As to literary quality, it seems as high as the best archaic private metrical epitaphs and the few known public ones. “Well-lit” may echo the Athenian epigram for the Tyrannicides, whose act in 514 BCE brought “light” (same Greek word) to Athens. The Marathon epigram also shows clear relationships to late archaic praise poetry: “fame” carrying men’s glory afar is paralleled as a beginning in two epinician odes of Bacchylides and exists in Pindar too; the image of “crowning” the city again echoes an important theme in epinician
poetry. The juxtaposition in the final line (“few:many”) is striking. It is likely that a professional poet was commissioned to compose this epigram, and it takes its place proudly among the Persian War epigrams known to us from both stone and transcriptions in literature.
It is not 100% certain that this stone commemorates the Battle of Marathon. The lettering looks like early fifth-century script, and “Medes” is the way contemporaries spoke of Persians (who included allied Medes in their armies). But the same could be said of any Persian Wars memorial. What really suggests Marathon are the circumstances of survival. The stone was found in a villa of the prominent early second-century CE Athenian aristocrat Herodes Atticus at Loukou near Kunouria in the northern Peloponnese. Latest thinking is that Herodes, who had another estate at Marathon, had the old monument there renovated; the famous grave mound still to be seen probably dates to his day,
and the casualty list seen there by Pausanias (1.32.3) was presumably Herodes’
replacement inscription. After the renovation, he took the old inscriptions down to Loukou and had them installed in his villa there.

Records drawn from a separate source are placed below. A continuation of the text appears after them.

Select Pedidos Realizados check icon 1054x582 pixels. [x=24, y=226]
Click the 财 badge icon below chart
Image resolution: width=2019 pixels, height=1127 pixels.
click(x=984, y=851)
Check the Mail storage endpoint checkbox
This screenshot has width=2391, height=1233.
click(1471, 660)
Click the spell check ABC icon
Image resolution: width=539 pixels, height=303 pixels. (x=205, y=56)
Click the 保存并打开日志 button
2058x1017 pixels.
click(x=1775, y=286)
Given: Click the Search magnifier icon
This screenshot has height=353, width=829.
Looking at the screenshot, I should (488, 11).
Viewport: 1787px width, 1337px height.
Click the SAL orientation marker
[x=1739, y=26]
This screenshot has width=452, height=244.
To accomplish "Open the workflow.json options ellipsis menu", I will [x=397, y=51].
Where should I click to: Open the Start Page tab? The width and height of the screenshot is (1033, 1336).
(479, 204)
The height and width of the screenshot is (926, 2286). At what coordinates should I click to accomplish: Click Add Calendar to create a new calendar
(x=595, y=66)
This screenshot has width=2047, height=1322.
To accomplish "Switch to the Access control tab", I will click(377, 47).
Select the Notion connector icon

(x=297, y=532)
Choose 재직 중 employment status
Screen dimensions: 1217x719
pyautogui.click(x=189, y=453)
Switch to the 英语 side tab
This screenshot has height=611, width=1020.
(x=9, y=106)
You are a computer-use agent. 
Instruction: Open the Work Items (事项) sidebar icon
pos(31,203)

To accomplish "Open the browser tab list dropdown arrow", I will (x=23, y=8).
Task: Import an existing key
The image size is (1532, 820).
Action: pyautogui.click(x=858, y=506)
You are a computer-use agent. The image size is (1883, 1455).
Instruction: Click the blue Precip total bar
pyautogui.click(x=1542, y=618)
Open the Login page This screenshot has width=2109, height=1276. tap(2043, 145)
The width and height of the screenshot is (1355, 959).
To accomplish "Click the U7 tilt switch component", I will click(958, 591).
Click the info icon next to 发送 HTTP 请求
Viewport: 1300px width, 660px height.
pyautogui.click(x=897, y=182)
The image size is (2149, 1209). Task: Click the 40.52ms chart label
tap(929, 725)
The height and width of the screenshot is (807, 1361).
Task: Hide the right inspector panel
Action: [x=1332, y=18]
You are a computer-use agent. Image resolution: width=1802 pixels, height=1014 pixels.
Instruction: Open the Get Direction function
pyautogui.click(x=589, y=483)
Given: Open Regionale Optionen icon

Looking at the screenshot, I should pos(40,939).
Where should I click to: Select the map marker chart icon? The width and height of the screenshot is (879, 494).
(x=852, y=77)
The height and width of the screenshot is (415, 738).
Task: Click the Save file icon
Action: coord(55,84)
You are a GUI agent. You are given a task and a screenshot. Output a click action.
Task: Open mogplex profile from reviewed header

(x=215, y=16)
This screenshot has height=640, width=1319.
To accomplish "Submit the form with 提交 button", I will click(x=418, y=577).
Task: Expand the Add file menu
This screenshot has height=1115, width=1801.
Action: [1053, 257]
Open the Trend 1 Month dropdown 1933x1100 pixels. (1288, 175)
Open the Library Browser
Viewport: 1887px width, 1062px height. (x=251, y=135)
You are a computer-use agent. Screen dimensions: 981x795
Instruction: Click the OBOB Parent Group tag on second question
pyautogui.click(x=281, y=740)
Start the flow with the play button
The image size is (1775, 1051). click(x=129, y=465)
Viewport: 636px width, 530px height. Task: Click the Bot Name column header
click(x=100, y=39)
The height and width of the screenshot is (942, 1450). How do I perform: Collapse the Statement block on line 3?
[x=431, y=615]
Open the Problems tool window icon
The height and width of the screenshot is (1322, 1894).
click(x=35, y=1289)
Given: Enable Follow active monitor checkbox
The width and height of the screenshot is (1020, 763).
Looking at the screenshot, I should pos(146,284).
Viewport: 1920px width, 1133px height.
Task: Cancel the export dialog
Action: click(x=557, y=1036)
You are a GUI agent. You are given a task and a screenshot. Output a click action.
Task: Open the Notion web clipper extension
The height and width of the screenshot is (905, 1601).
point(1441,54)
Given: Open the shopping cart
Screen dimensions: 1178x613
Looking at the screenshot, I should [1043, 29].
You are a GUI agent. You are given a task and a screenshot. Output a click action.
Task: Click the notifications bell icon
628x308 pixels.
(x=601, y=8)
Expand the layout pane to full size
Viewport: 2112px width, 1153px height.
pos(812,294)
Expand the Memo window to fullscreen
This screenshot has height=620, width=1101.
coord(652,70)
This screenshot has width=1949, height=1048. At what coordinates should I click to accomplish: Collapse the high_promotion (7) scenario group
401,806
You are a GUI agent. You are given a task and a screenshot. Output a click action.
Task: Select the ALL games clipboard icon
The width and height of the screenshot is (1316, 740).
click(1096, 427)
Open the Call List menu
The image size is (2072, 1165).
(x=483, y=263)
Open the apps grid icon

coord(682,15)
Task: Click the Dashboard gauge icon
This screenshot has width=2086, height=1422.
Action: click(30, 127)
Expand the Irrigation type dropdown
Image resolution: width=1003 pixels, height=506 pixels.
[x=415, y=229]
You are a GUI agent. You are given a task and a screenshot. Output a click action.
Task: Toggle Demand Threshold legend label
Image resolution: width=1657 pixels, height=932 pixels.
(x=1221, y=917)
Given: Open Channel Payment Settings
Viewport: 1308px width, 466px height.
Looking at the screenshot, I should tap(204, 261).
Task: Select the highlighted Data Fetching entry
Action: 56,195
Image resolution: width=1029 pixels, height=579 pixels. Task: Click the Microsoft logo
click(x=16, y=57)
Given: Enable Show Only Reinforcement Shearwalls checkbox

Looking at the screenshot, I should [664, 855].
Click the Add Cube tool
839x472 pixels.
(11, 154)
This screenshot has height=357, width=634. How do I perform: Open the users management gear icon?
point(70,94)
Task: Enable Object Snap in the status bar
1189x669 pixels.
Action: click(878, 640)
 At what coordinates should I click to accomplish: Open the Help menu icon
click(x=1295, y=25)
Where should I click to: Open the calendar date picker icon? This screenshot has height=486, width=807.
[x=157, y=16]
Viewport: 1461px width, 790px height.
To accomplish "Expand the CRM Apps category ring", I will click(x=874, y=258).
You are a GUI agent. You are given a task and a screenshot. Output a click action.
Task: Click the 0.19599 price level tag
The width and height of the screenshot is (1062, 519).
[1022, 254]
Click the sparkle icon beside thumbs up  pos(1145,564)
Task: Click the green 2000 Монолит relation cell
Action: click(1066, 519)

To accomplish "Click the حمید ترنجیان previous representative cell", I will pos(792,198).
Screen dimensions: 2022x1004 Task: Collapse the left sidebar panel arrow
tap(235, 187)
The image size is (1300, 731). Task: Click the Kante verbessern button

While we celebrate in the tradition of Wabash and Greek commensality, others are holding academic conferences. Recently, Emory University hosted a symposium, followed by a 2.62 mile race to celebrate the original “Marathon.” There was a conference at the University of the Peloponnese in Kalamata, Greece. There is also an international Internet conference being held all this year, and you can listen to the lectures as they occur or at any time (podcasts are already up for the first lecture, by Paul Cartledge of Cambridge). For more information about the battle, you might have a look at two books published this year: the more scholarly is Peter Krentz’s Battle of Marathon (just released from Yale University Press), and the more popular is Richard Billows’ Marathon: The Battle that Changed Western Civilization (Overlook Hardcover; Lilly Library DF225.4 .B54 2010).